La prima reazione all’evasione fiscale da 246 milioni
commessa da Unicredit e dal suo ex leader Alessandro Profumo è, per
dirla con il gergo di questi tempi, di indignazione. Ma come, l’uomo
nuovo che vorrebbe mettere a disposizione dell’Italia le sue
competenze economiche viene beccato con il sorcio in bocca? Aveva costruito un castelletto
finanziario grazie al quale si portava a casa un bel risparmio
fiscale. Per di più lo faceva in una banca che viaggiava a botte di
tre-quattro miliardi di utili l’anno. Insomma,poteva farne a
meno. Dentro c’ètutto ciò che i benpensanti di queste ore odiano:
finanza, lire turche, controparti lussemburghesi, operazioni
derivate, elusioni, documenti segreti vergati a mano. Se a Profumo si
riservasse, come dice il Foglio , un trattamento Verdini sarebbe cotto
a puntino. Si potrebbe plasticamente dire che Brontos, il nome in
gergo dell’operazione messa in piedi da Unicredit per pagare meno tasse,
è il drago contro il quale gli indignati, così ben compresi proprio dal
mondo che coccola i vari Profumo, hanno manifestato in tanti a Roma
sabato scorso.
Ma la zuppa ha intenzione di difendere
l’indifendibile Profumo. Non tanto per il manager (ha tanti di quei
milioni da parte e tanti di quei salottini che contano dalla sua, che
può ben fregarsene delle nostre spezie), ma per il principio. Un
magistrato molto attento come il procuratore aggiunto di Milano
Alfredo Robledo, ha infatti accusato Profumo di truffa ai danni dello
Stato.Insomma,ha alzato l’asticella dell’accusa: da un possibile
delitto tributario ad un reato. Roba grossa, per la quale si va in
galera. Cerchiamo di semplificare. Il principio, a nostro avviso
micidiale, per il quale Profumo rischia la galera è il cosiddetto abuso
del diritto. In buona sostanza il giudice ( grazie ad un
orientamento ormai consolidato della Cassazione) potrebbe punire, pur
in assenza della violazione di una singola norma, un comportamento volto
solo a creare un’agevolazione fiscale senza alcuna ratio patrimoniale.
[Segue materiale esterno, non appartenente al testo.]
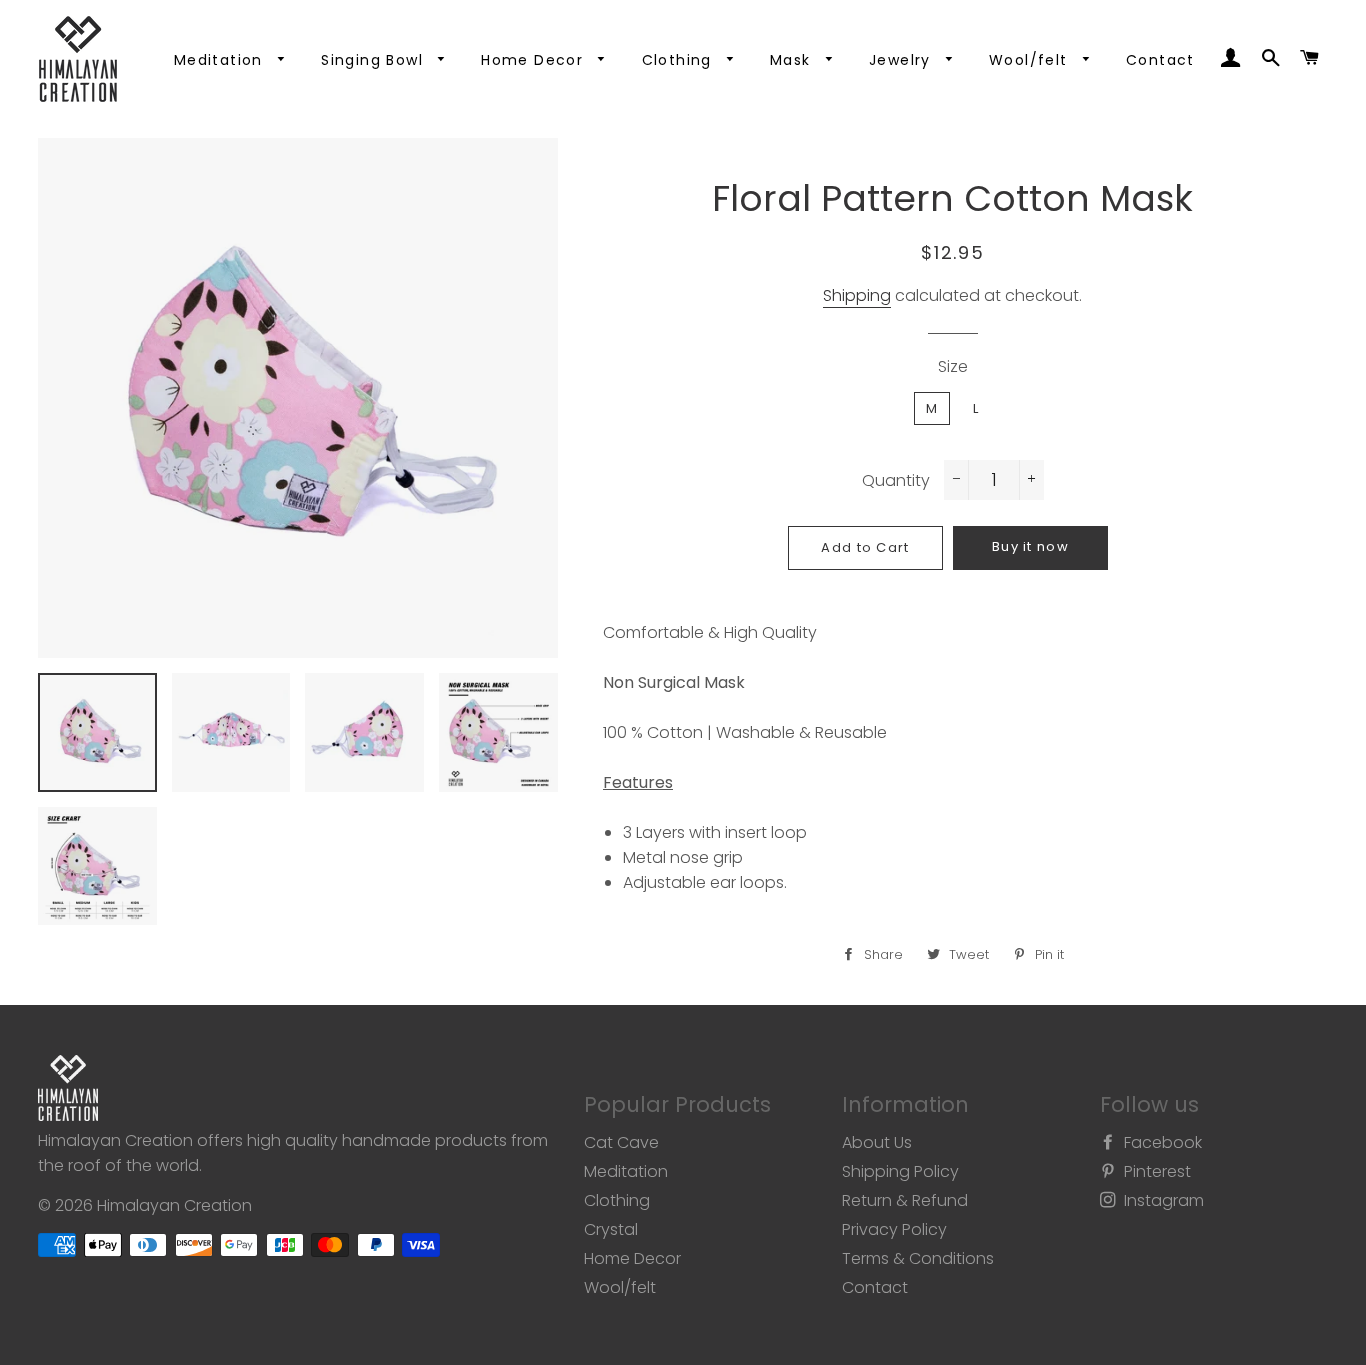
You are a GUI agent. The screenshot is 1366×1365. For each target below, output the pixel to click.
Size (953, 366)
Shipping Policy (900, 1171)
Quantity (896, 480)
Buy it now (1030, 546)
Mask (793, 60)
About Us (877, 1142)
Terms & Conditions (918, 1258)
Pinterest (1155, 1171)
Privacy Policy (894, 1229)
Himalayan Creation (174, 1205)
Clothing (680, 60)
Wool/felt (1031, 60)
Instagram (1162, 1200)
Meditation (221, 60)
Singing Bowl (374, 60)
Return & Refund (905, 1200)
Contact (1160, 60)
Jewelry (902, 60)
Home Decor (534, 60)
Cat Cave (621, 1142)
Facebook (1161, 1142)
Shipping (857, 295)
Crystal (611, 1229)
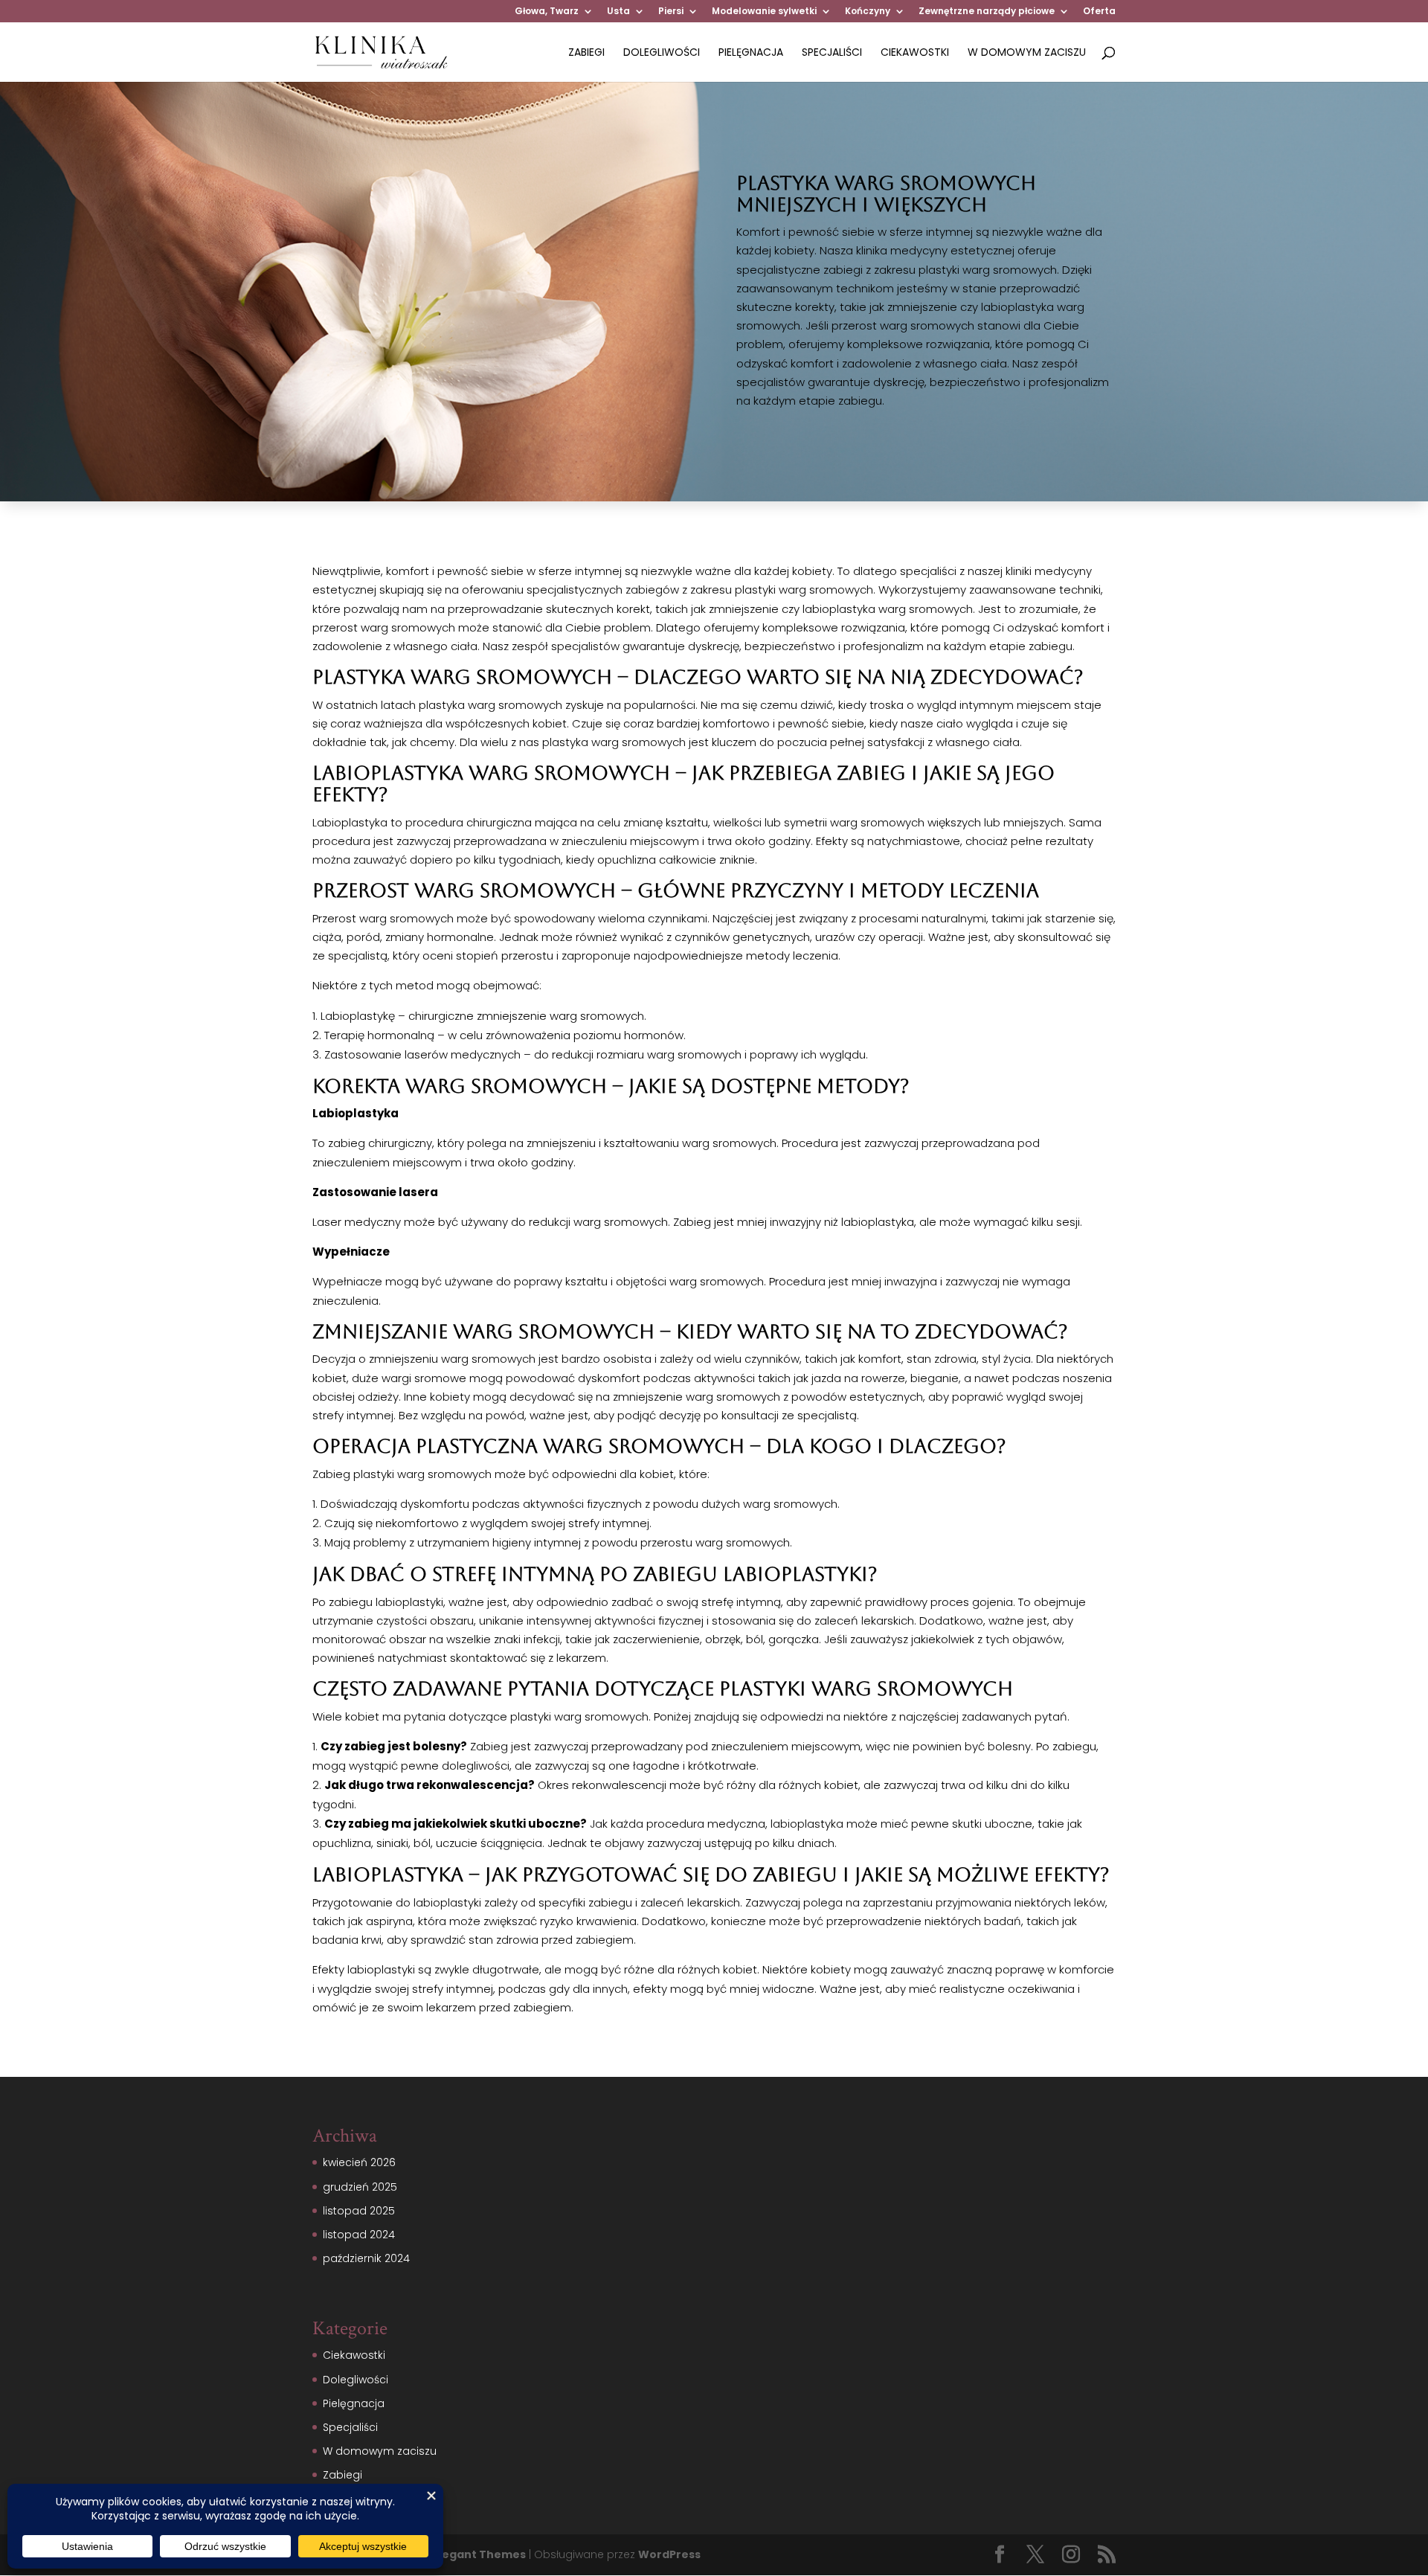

Unicredit e Profumo sapevano che un certo investimento per loro
aveva solo una finalità di ottimizzazione fiscale e nessun’altra
motivazione. Si tratta di una rottura fenomenale in uno stato di
diritto. Io non violo alcuna norma, ma siccome, sostanzialmente,
risparmio sul fisco, sono nei guai. È il giustizialismo tributario
all’ennesima potenza. È figlio di quella cultura che per strada grida:
«Intercettateci tutti, non abbiamo nulla da nascondere». È la degna
conclusione di quella filosofia colpevolista (che anche questo governo
ha alimentato nel contrasto all’evasione) per cui sono stati
rispolverati i principi medievali del solve et repete e dell’inversione
dell’onere della prova. Non si può non difendere Profumo se si ha a
cuore uno stato di diritto. Sia ben chiaro: se la magistratura dovesse
accertare la manomissione di documenti o prove (cosa che al momento non
risulta e che però giustificherebbe l’accusa di truffa)il discorso
sarebbe del tutto diverso. Ma da ciò che è dato sapere ci troviamo in
un caso molto simile a quello affrontato da Dolce&Gabbana,
proprio con la Procura di Milano (di cui la zuppa si occupò sei mesi
fa). I due ricchi ragazzi erano accusati di truffa per una questione
fiscale riguardante royalties pagate all’estero. Accusa pesantissima
anch’essa. Ma il gup, Simone Luerti, liberò tutti considerando lecito
il diritto di un’impresa di trovare il suo maggior beneficio fiscale.
In quell’occasione Luerti disse qualcosa di più, e cioè che l’accusa
aveva usato le tesi dell’Agenzia delle entrate come componente
fondante del procedimento. Agenzia delle entrate che Luerti considera,
implicitamente, in conflitto di interesse, poiché parte in causa.
Ebbene, su questo profilo Robledo è stato molto più accorto. Per
smontare l’operazione non si è avvalso dell’Agenzia, ma di tecnici
considerati molto competenti. Una freccia in più al suo arco.
La
difesa di Profumo è la difesa delle nostre imprese.
Come correttamente
notava Andrea Bassi ieri su Mf : «Applicare sanzioni penali comporta
un rischio mortale per le imprese: quello del sequestro per
equivalente (nel caso Unicredit 246 milioni subito requisiti dai conti
della banca). Anche considerando il fatto che la misura del
sequestro per equivalente, a differenza delle misure cautelari
personali, non ha scadenza ma segue i tempi della giustizia».